Katy’s become interested in a number of critiques made about the nonprofit world. In her next few blog posts, she’ll explore the work of some authors who’ve recently raised some challenging questions about nonprofit practices and philosophies.
When we talk about a nonprofit’s effectiveness, what do we mean? That it achieves a stated goal, carries out a particular project—or that it meets larger, perhaps more intangible, needs? What does the effectiveness of the nonprofit landscape in general mean, if it’s even possible to comprehensively describe such a varied scene?
Part of Majora Carter’s book, Reclaiming Your Community: You Don’t Have to Move out of Your Neighborhood to Live in a Better One, wants us to take an honest look at these questions. Some of what hinders positive change in what the author calls low-status neighborhoods is nonprofits’ too-narrow vision—that vision itself a product of larger structures (including redlining, unequal access to credit and to networks of power and expertise, organizations’ and boards’ exclusion of community members). One of the pillars of this general outlook is the belief that poverty is itself a culture—often backed up by a fatalist interpretation of Jesus’s assertion in three gospel accounts that the poor will always be with us. Carter describes how nonprofits, instead of seeing the potential among residents of low-status neighborhoods to better their own futures, stick to the limited script of giving those residents the tools to adapt to—not to eradicate—poverty and the problems that come with it. Because of the underlying belief that nothing really can change—that residents of low-status communities are incapable of change—nonprofits and government agencies are unwilling to take any action that actually could lead to real transformation. Instead, these institutions, along with foundations and other philanthropists, continue to support the usual go-tos of what Carter calls poverty-level economic maintenance: low-cost rental housing, homeless shelters, community centers, health clinics.

Instructions for the task => Extend the blog post on nonprofit effectiveness and Majora Carter's critique, starting after its last sentence.

Entries shown =>
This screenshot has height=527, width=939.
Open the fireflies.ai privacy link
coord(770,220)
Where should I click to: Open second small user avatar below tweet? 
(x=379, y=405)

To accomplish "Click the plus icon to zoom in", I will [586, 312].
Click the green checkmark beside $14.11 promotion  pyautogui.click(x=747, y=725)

Task response =>
She says, though, that committing resources to building not the institutions residents want to enjoy for themselves—restaurants, grocery stores, parks, coffee shops—but the usual clinics and community centers, results in a number of unwelcome outcomes. By constructing only low-cost rental housing, for example, some immediate needs are indeed met. But without also providing mixed-income and mixed-use developments, not only are area residents not provided paths to home ownership; poverty also becomes concentrated in that particular area, simply moving low-income residents in from other parts of the city. By not investing in those “third spaces,” such as locally owned cafés and other places to gather outside one’s home or workplace, no resources flow back into or are reinvested in the community—and residents are left without a reason to want to stay. That lack of investment in local ventures, Carter says, leads to brain and talent drain, with young and old alike believing that success means gaining the skills and ability to get out of the neighborhood, not to contribute to and enjoy it.
How might nonprofits respond to Carter’s justified critiques—and what barriers may there be to those responses? One of her more intriguing suggestions is that many nonprofits’ aversion to “the tools of capitalism” in favor of “doctrine or quixotic ideals” may be standing in the way of “alternative and viable approach[es] to community development [such as hers, centered upon] the local community as the direct financial beneficiary.” (1) Carter does provide examples of such alternative community-centered and -based approaches; she also provides discussion questions and suggestions to help readers identify problems and think through how to design solutions to them.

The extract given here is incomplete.